Jeff Beck demonstrating "A Day in the Life" by Beatles

chromedreamer

Un guitariste libre et convoité

Jeff Beck est alors un génie qui attise toutes les convoitises mais qui fait surtout peur. La légende veut que les Pink Floyd aient pensé à lui pour remplacer Syd Barrett, et les Rolling Stones pour en faire de même à la mort de Brian Jones… Durant les 70's, Beck insufflera davantage de groove à son jeu, jouant aussi bien avec les Funk Brothers (musiciens de studio du label Motown) que la rythmique de Vanilla Fudge (le bassiste Tim Bogert et le batteur Carmine Appice) ou le batteur Cozy Powell. Une orientation aux saveurs funky à déguster sur l’album Rough and Ready (1971) et Jeff Beck Group (1972).
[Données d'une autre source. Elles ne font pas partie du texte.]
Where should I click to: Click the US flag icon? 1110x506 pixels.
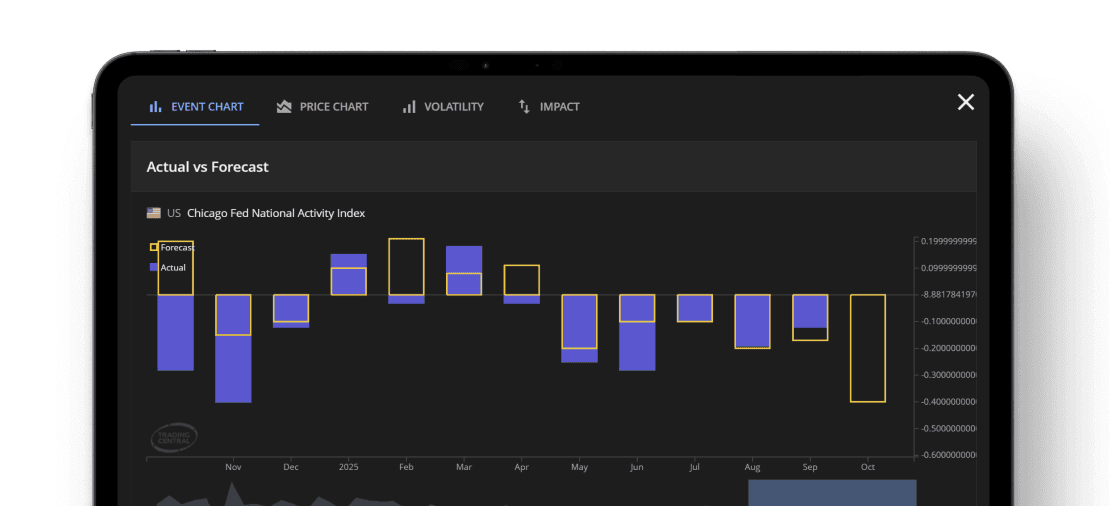(153, 213)
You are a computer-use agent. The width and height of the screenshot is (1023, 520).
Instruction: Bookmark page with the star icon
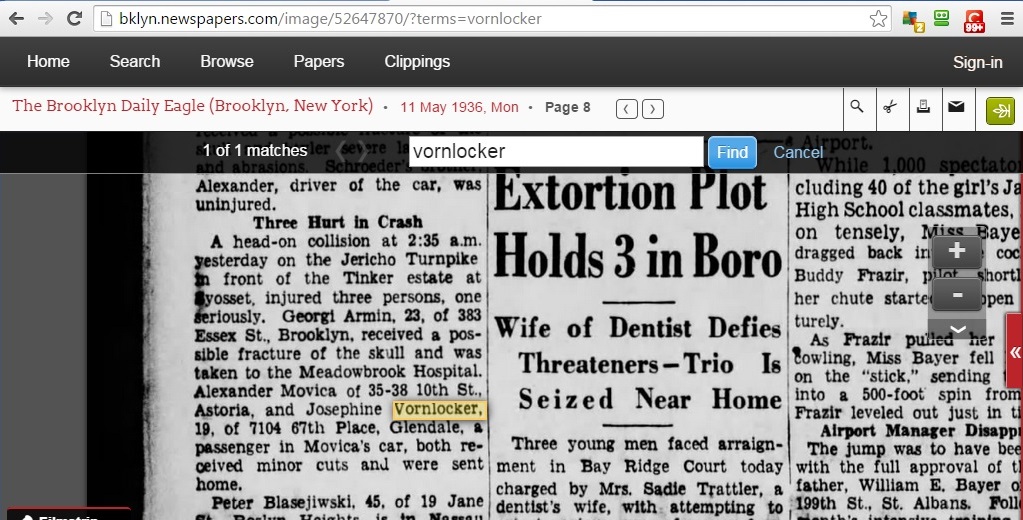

Le guitariste britannique reste au sommet des charts entre 1972 et 1974 grâce au power trio Beck, Bogert & Appice avec qui il enregistre un mythique album du même nom qui paraît au printemps 1973 et revendique une fois de plus une passion pour la soul à travers deux reprises : Superstition de Stevie Wonder et I’m So Proud de Curtis Mayfield.

La suite est à l’image du bonhomme : surprenante et renversante ! Jeff Beck s’engouffre encore un peu plus dans une certaine passion pour le groove et, l’ère du temps aidant, saute à pieds joints dans le train du jazz-fusion. Avec Blow by Blow en mars 1975, il signe un chef-d’œuvre du jazz-rock en compagnie de Max Middleton aux claviers, Phil Chen à la basse, Richard Bailey à la batterie et George Martin, orphelin des Beatles, à la production ! Mieux : Stevie Wonder est au Clavinet sur Thelonius et à l’écriture sur Cause We've Ended as Lovers ! Le jazz-rock toujours et encore, un an plus tard, avec Wired (concocté avec l’ancien batteur du Mahavishnu Orchestra, Narada Michael Walden, et le claviériste Jan Hammer) et Jeff Beck with the Jan Hammer Group Live en 1977. D'autres disques plus anecdotiques mais jamais dénués d'intérêt suivront (There & Back en 1980, Flash en 1985 et Jeff Beck's Guitar Shop en 1989) avant que Beck ne surprenne une fois de plus ses fans en 1993 en signant Crazy Legs, un album entièrement dédié à l’idole de sa jeunesse, Cliff Gallup, grand artificier rockabilly des Blue Caps, le groupe de Gene Vincent.

Jeff Beck and Johnny Depp - This is a Song for Miss Hedy Lamarr [Official Music Video]

Jeff Beck

Plus tard, Jeff Beck fera tout (et parfois n’importe quoi) mais conservera invariablement l’intégrité de sa liberté. Parallèlement à ses propres albums, il était régulièrement invité à la scène comme au disque par toutes les plus grandes stars : David Bowie se l’offrira en guest lors de certains concerts, Mick Jagger lui confiera les guitares de ses deux premiers albums solos (She’s the Boss en 1985 puis Primitive Cool en 1987), Stevie Wonder en fera de même sur Lookin' for Another Pure Love sur Talking Book (1972), comme Stanley Clarke, Buddy Guy, Rod Stewart, Seal, Duff McKagan, les Pretenders, Tina Turner, Kate Bush, Jon Bon Jovi, Roger Waters, Morrissey ou encore Dion. Sans oublier, quelques mois avant de nous quitter, un improbable disque en duo avec l’acteur Johnny Depp, 18, publié à l’été 2022.